Guten Muts reiste Cagliostro weiter nach Osten, der Hauptstadt des russischen Riesenreiches entgegen, wo er sich schon in den Palästen der reichen Großen ein und aus gehen sah und vor allem im vertrauten Gespräch mit der erhabenen Zarin. Dort in Petersburg hoffte er den rechten Wirkungskreis für seine Taten zu finden.
Einen Dämpfer erhielt er jedoch im preußischen Königsberg, wo er am fünfundzwanzigsten Februar 1779 im Gasthaus Schenk in der Kehrwiederstraße abstieg. Obwohl der Fremdenanzeiger die Ankunft des Grafen Cagliostro und seiner Gemahlin meldete, erregte er nicht die erwartete Aufmerksamkeit. Gewiss, man hatte von ihm gehört, kannte ihn jedoch noch zu wenig. In einer Universitätsstadt, in der ein so weltberühmter Denker wie Immanuel Kant lehrte, war, wie der Apostel des ägyptischen Ritus schmerzlich einsehen musste, die philosophische Luft seinem System nicht zuträglich.
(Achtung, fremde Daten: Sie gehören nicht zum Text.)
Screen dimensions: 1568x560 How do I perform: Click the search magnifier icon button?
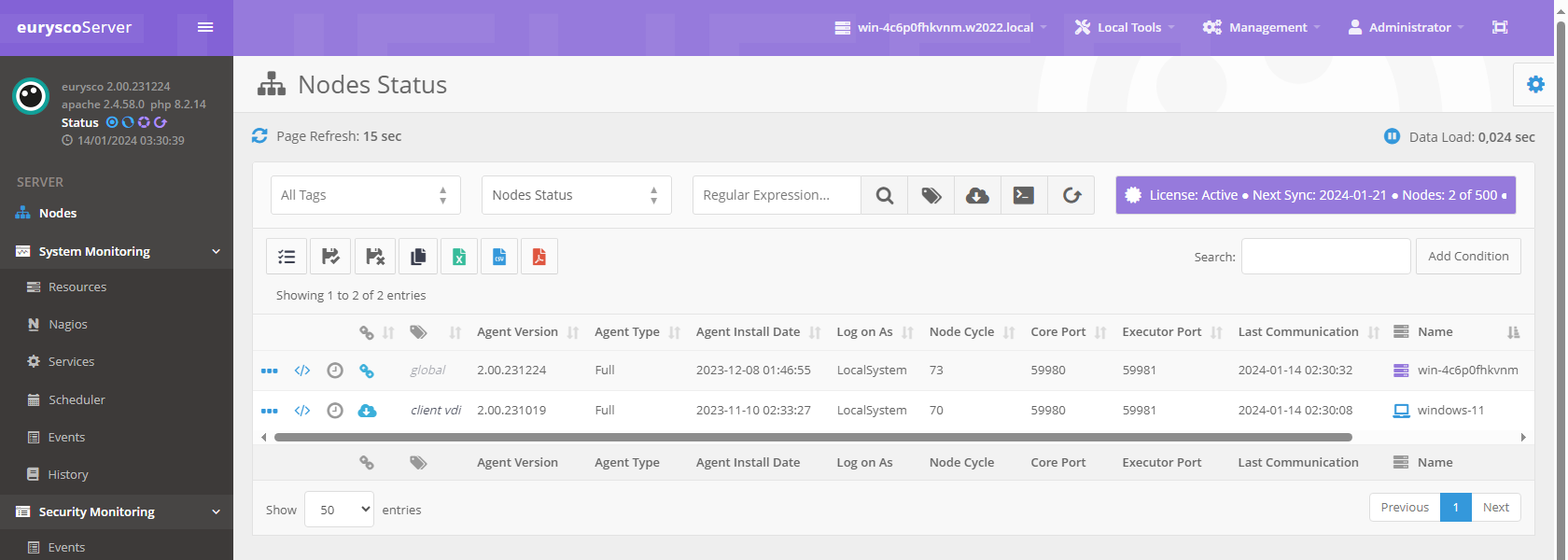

Da er kein Wort Deutsch verstand, kam er auch nicht mit dem Volk in Berührung, und auf die wenigen Vornehmen, die ihn zu Hause empfingen, machte er nicht den erhofften Eindruck.
Der Kerl sei wahrhaftig ein verkleideter Diener, fand Kanzler von Korff, der in Königsberg durch seine Urteile den Ton angab. Man dürfe ihm nicht über den Weg trauen, was immer er einem auch vorschwatze. Die Gesellschaft, an die er sich wandte, nickte ihm beifällig zu, und wer den fremden Grafen schon von Angesicht zu Angesicht gesehen hatte, der steuerte sein Teil dazu bei: Zwar könne er nichts dafür, dass er klein, wohl aber dafür, dass er dick sei, und ob Bauch hin oder Bauch her, die gedrungene Stirn, die dicken, runden Lippen, die so seltsam auseinandergerissen seien, die trübschimmernden, stets rollenden Augen, schielte er nicht gar ein bisschen...? Kein Körperteil von Kopf bis Fuß blieb unerwähnt, und auch das wenige, woran sie nichts auszusetzen hatten, vermochte nicht den Eindruck zu verwischen, dass sein Äußeres genauso wenig anziehend war wie sein Benehmen. Auch von seinem angeblichen Grafentitel oder was er sonst vorgab zu sein, wollte Kanzler von Korff nichts wissen, er hielt ihn eher für einen Jesuiten oder zumindest ihren Emissär. Man höre ja so mancherlei von ihnen, seitdem der Papst ihren Orden vor wenigen Jahren aufgehoben hatte. Mit dem Todesurteil gegen die Gesellschaft Jesu sei ihre Macht noch nicht gebrochen, die Jesuiten sollten unterirdisch weiter wühlen, wie es hieß. Man müsse auf der Hut sein, dass sie es nicht zu bunt trieben.
Die Jesuitenfurcht, so maßlos übertrieben sie auch war, hatte sich in den Köpfen so fest eingenistet, dass man den Tod von Papst Clemens XIV., dreizehn Monate nach Aufhebung des Ordens, als Racheakt der Jesuiten ansah, die den Heiligen Vater vergiftet hätten. Um ihren Einfluss aufs Neue zu begründen, unterstützten und förderten sie die geradezu krankhafte Hinneigung zur Mystik, begründete ein protestantischer Pastor seine Ablehnung. Der Glaube an die neue Magie, die okkulte Richtung der Geheimgesellschaften sei ihren Zwecken sehr dienlich, denn in der dünnen Höhenluft rationalistischer Denkart könnten jesuitische Pläne nicht gedeihen.